Materials provided Block Start

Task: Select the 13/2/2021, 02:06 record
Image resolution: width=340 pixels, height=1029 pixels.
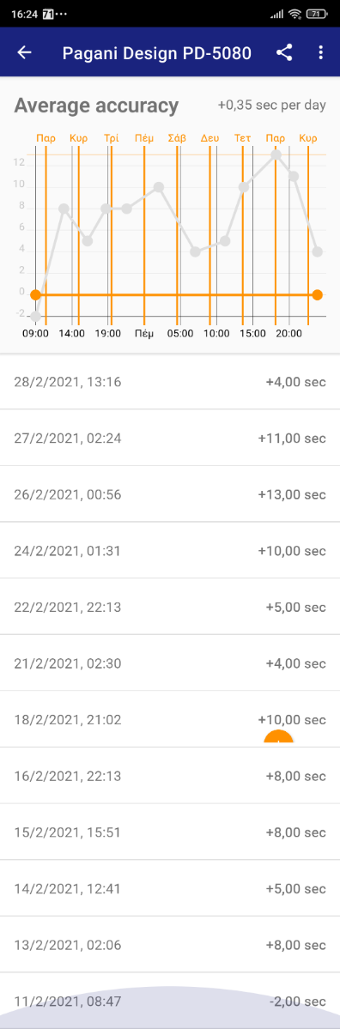Action: [x=170, y=945]
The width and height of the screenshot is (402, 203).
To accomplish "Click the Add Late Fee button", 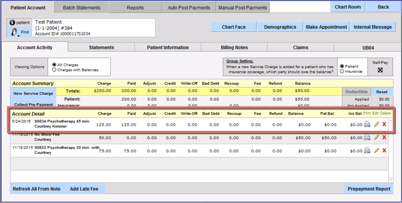I will 84,189.
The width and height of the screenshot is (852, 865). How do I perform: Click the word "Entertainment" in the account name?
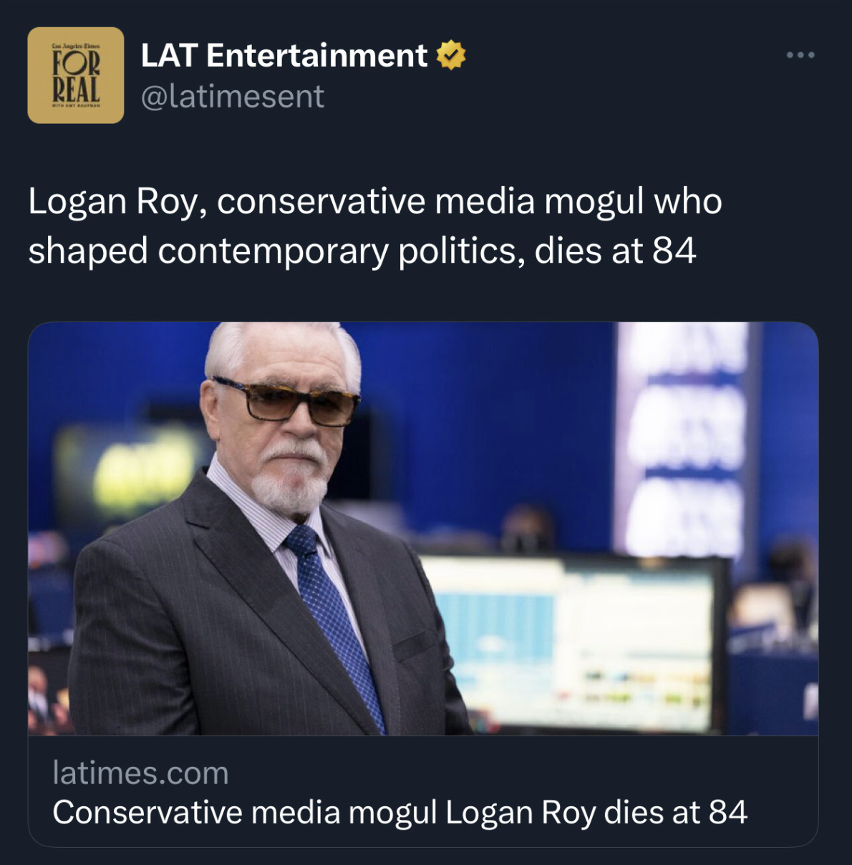point(316,55)
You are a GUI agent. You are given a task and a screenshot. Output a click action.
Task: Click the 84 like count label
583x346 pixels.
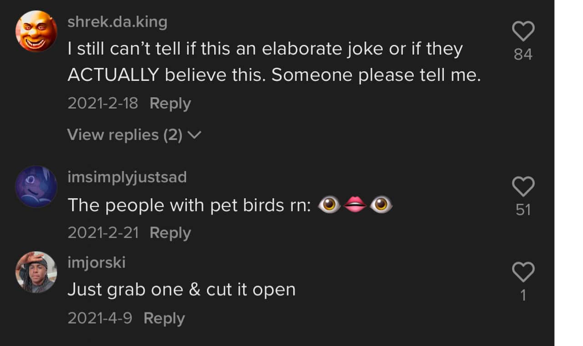523,54
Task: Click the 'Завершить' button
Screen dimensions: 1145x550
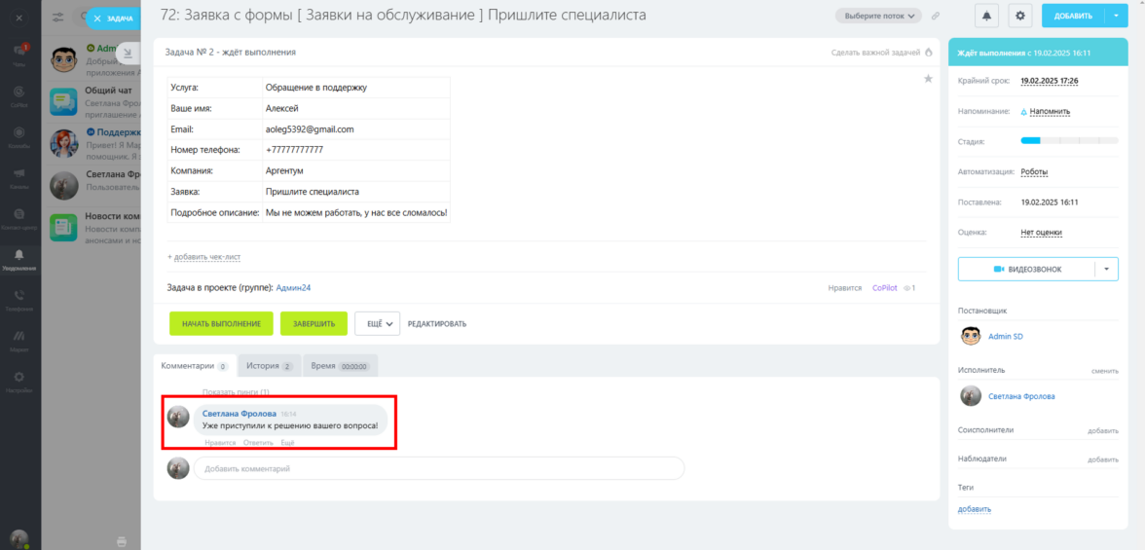Action: [x=314, y=323]
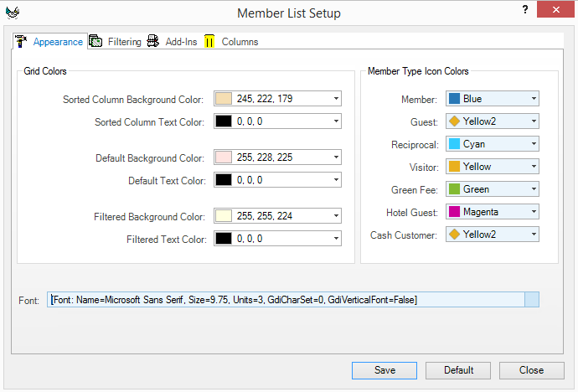Click the Add-Ins tab icon
The image size is (578, 392).
152,41
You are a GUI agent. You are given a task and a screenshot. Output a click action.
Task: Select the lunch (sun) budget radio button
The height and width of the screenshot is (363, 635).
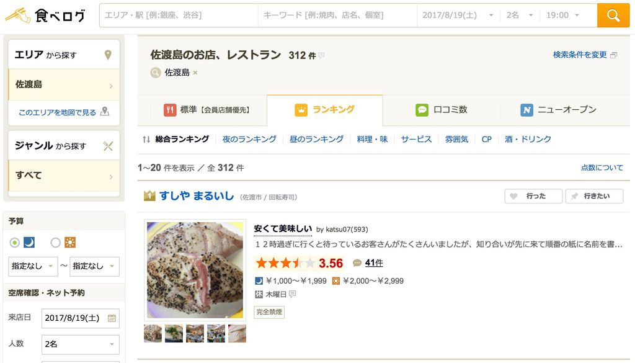coord(55,243)
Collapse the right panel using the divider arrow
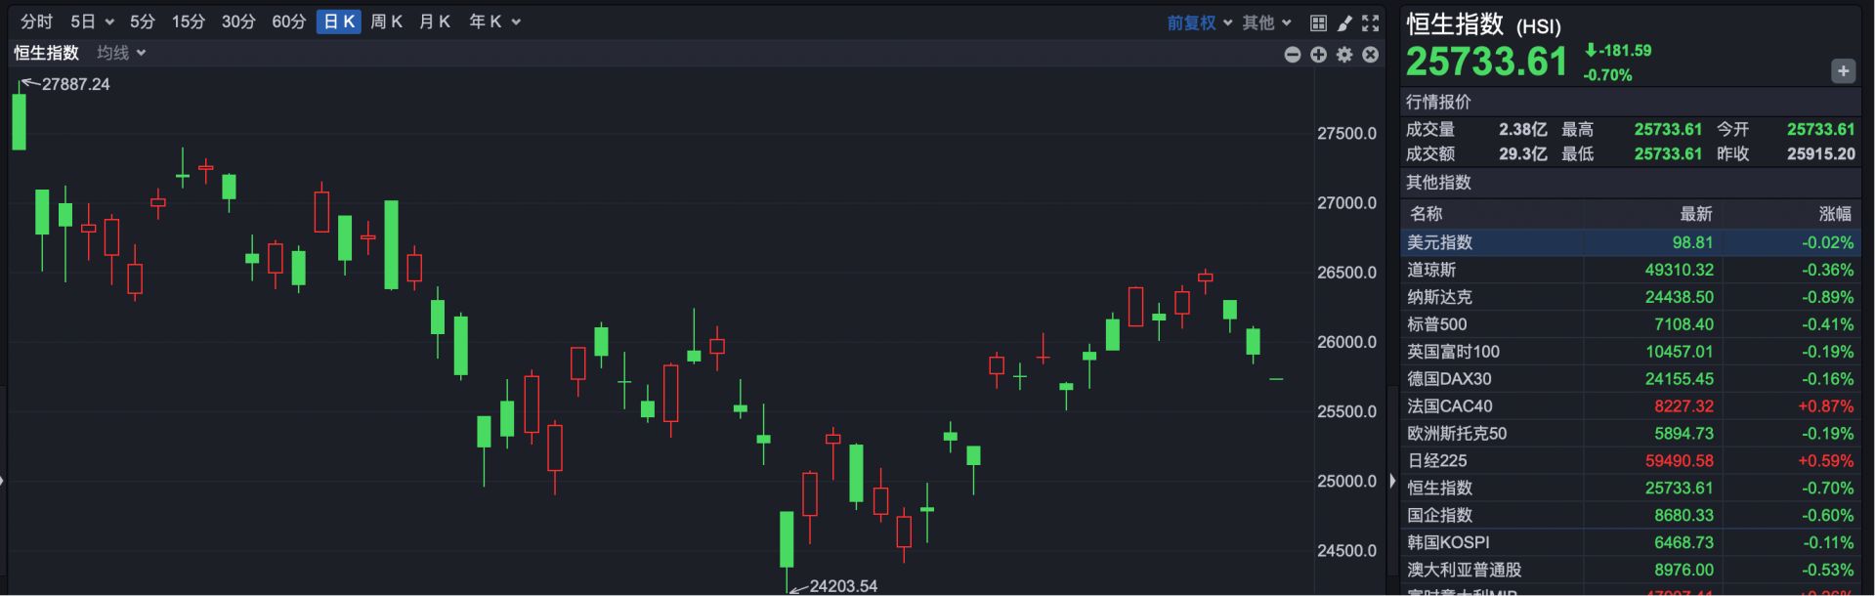Screen dimensions: 1875x596 point(1393,481)
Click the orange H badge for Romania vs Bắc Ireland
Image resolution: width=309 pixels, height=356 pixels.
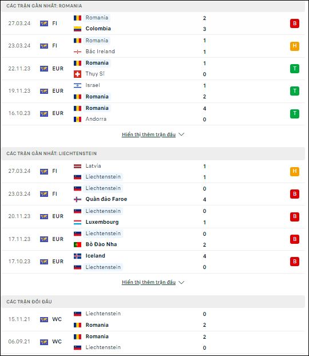tap(295, 46)
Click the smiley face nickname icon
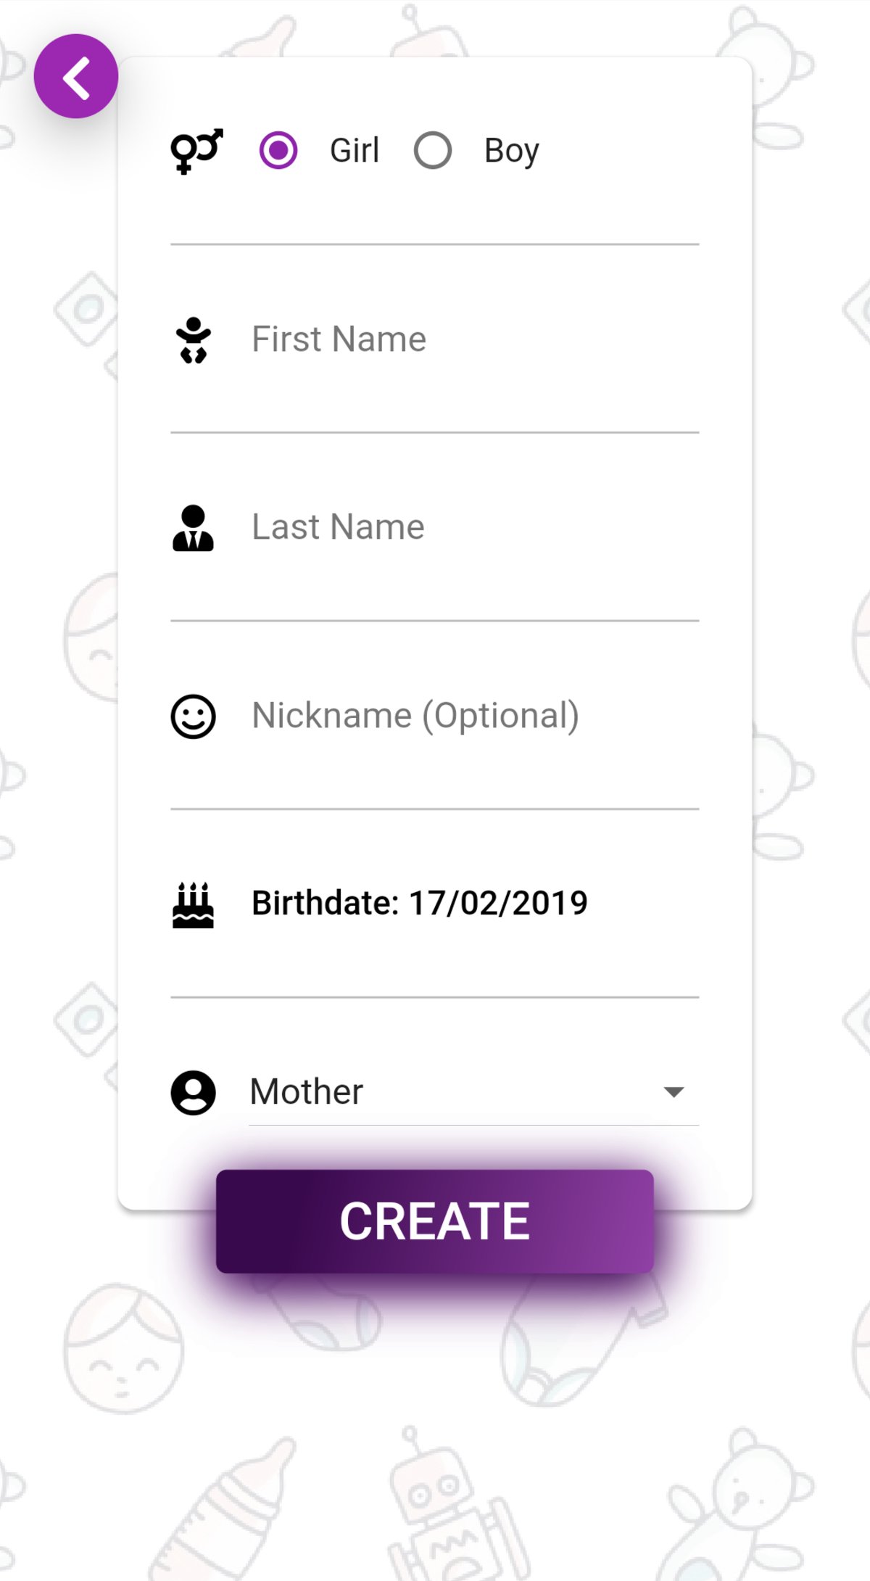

Materials provided Block End

▶ How to complete this task: Your output must consist only of the lines from the line with "Screen dimensions: 1145x550" through the final line of the data, both included, reproduced exactly and free of pictures.

▶ Solution to this problem:
Screen dimensions: 1145x550
Action: [x=314, y=323]
Click the Add-Ins tab icon
The image size is (578, 392).
152,41
You are a GUI agent. You are given a task and a screenshot. Output a click action.
Task: Select the lunch (sun) budget radio button
The height and width of the screenshot is (363, 635).
coord(55,243)
Collapse the right panel using the divider arrow
Screen dimensions: 1875x596 point(1393,481)
Click the orange H badge for Romania vs Bắc Ireland
Image resolution: width=309 pixels, height=356 pixels.
tap(295, 46)
Click the smiley face nickname icon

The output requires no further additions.